ACTIVITY:
A verbatim reproduction of the lines below, from the line containing "Urban removable bollard (34, 328)" through the line containing "A-Eco DT semiflexible", both ends included, is the whole required output.

Dataset entries:
═══

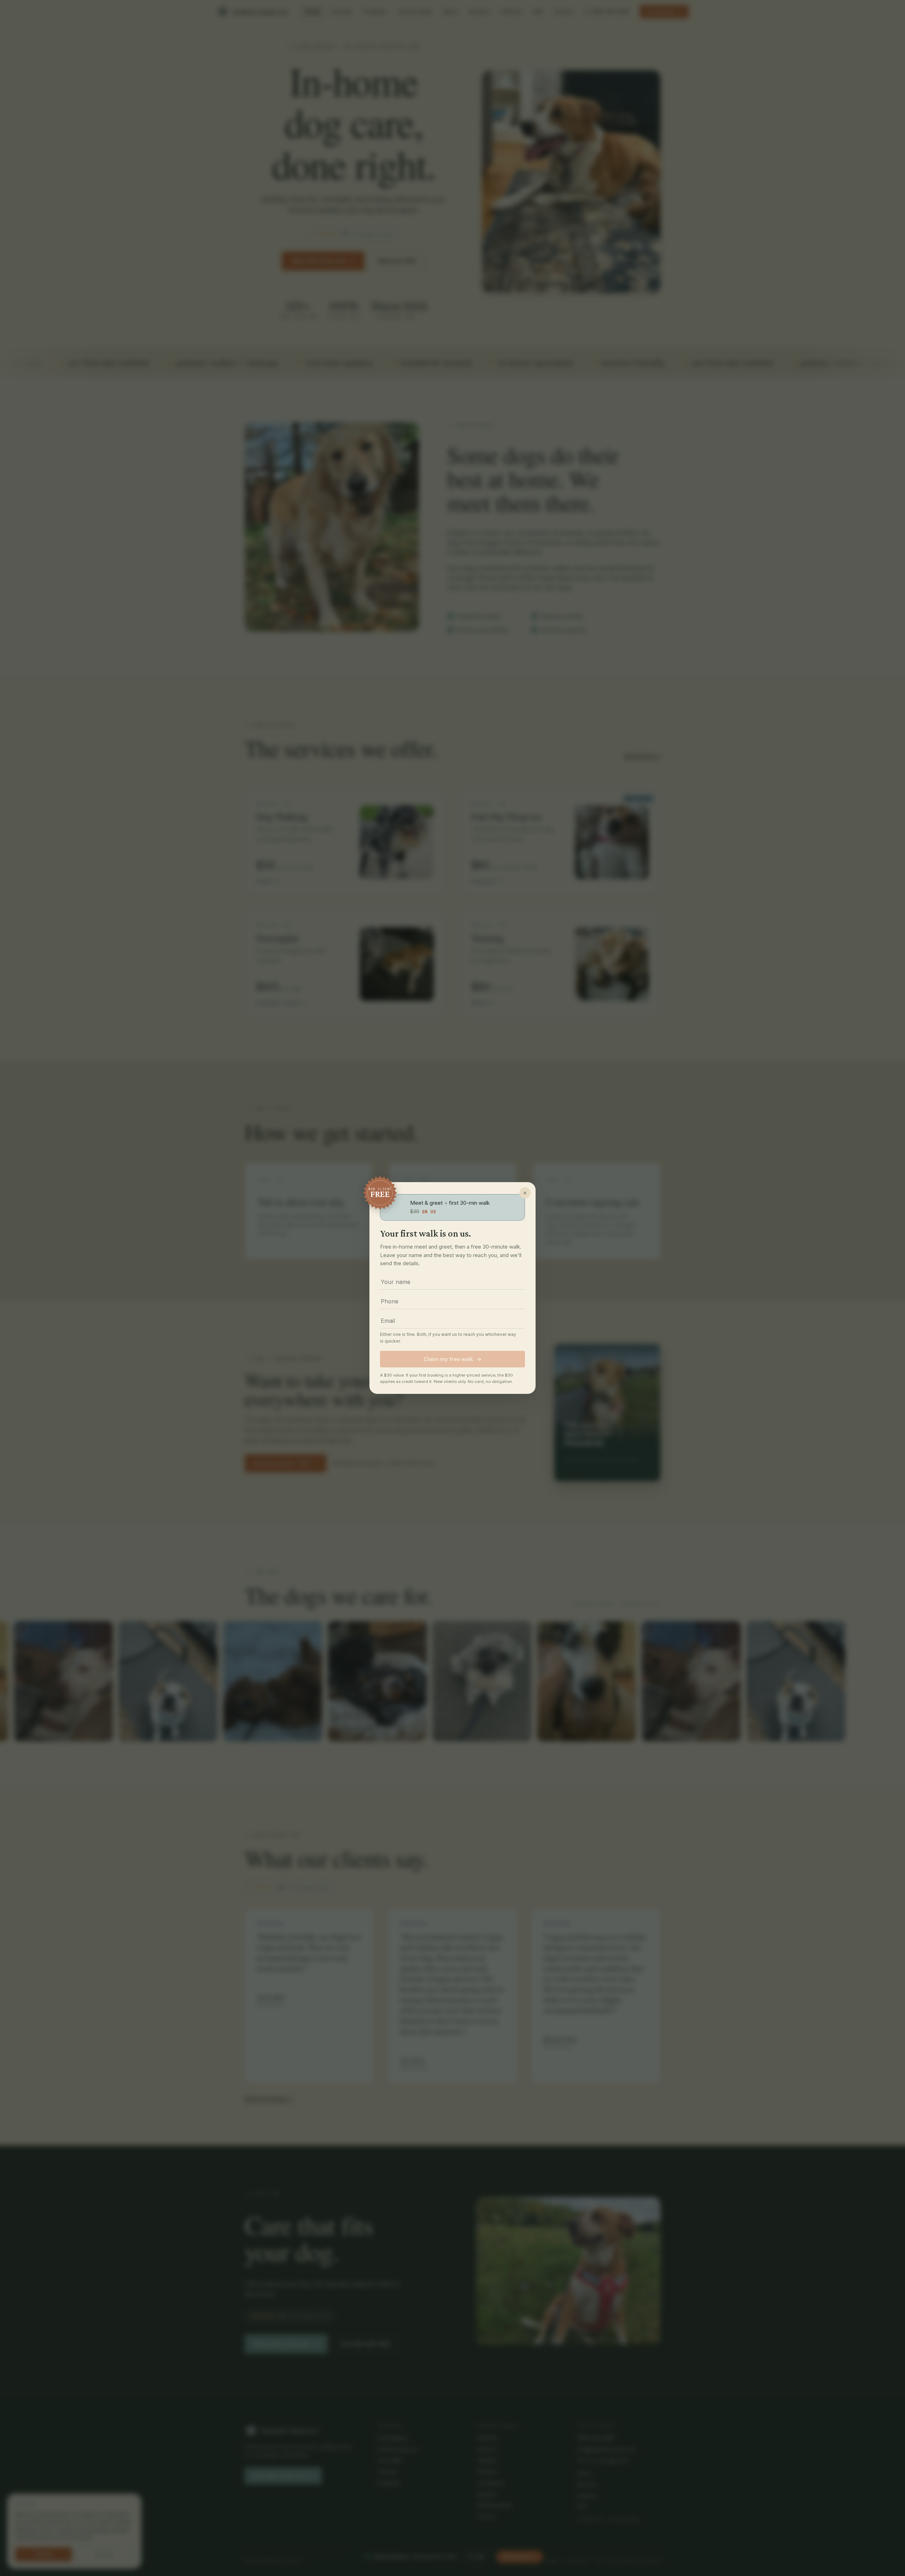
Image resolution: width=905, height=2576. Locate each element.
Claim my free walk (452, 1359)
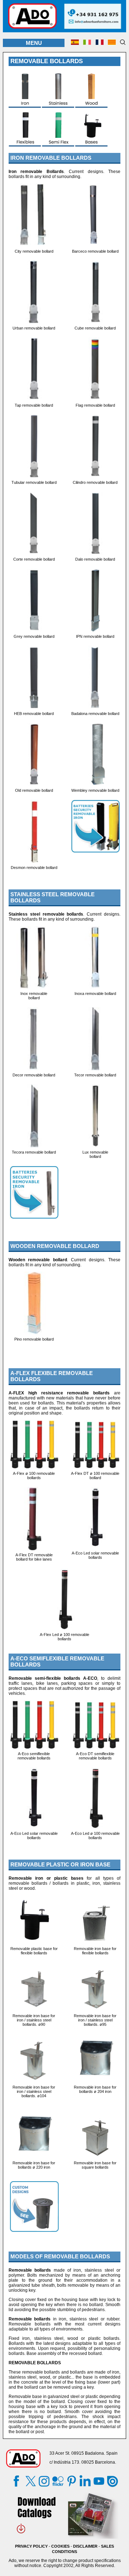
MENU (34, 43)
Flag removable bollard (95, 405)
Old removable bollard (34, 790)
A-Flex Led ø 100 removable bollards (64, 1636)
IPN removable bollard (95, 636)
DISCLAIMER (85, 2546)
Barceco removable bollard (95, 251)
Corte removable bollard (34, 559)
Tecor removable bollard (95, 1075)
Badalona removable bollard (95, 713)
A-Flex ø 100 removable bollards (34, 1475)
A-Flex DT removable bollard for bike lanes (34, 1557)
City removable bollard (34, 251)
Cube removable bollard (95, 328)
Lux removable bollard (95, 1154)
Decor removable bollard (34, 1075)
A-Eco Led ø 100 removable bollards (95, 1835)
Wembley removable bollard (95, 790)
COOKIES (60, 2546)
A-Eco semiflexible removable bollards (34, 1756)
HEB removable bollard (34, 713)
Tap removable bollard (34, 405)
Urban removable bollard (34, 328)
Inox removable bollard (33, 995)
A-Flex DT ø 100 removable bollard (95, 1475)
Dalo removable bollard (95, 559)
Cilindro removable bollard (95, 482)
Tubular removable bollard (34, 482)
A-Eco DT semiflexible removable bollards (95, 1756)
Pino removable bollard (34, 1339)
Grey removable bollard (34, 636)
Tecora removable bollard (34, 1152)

═══

ANSWER FOR THE TASK:
Urban removable bollard (34, 328)
Inox removable bollard (33, 995)
A-Flex DT ø 100 removable bollard (95, 1475)
Dalo removable bollard (95, 559)
Cilindro removable bollard (95, 482)
Tubular removable bollard (34, 482)
A-Eco DT semiflexible removable bollards (95, 1756)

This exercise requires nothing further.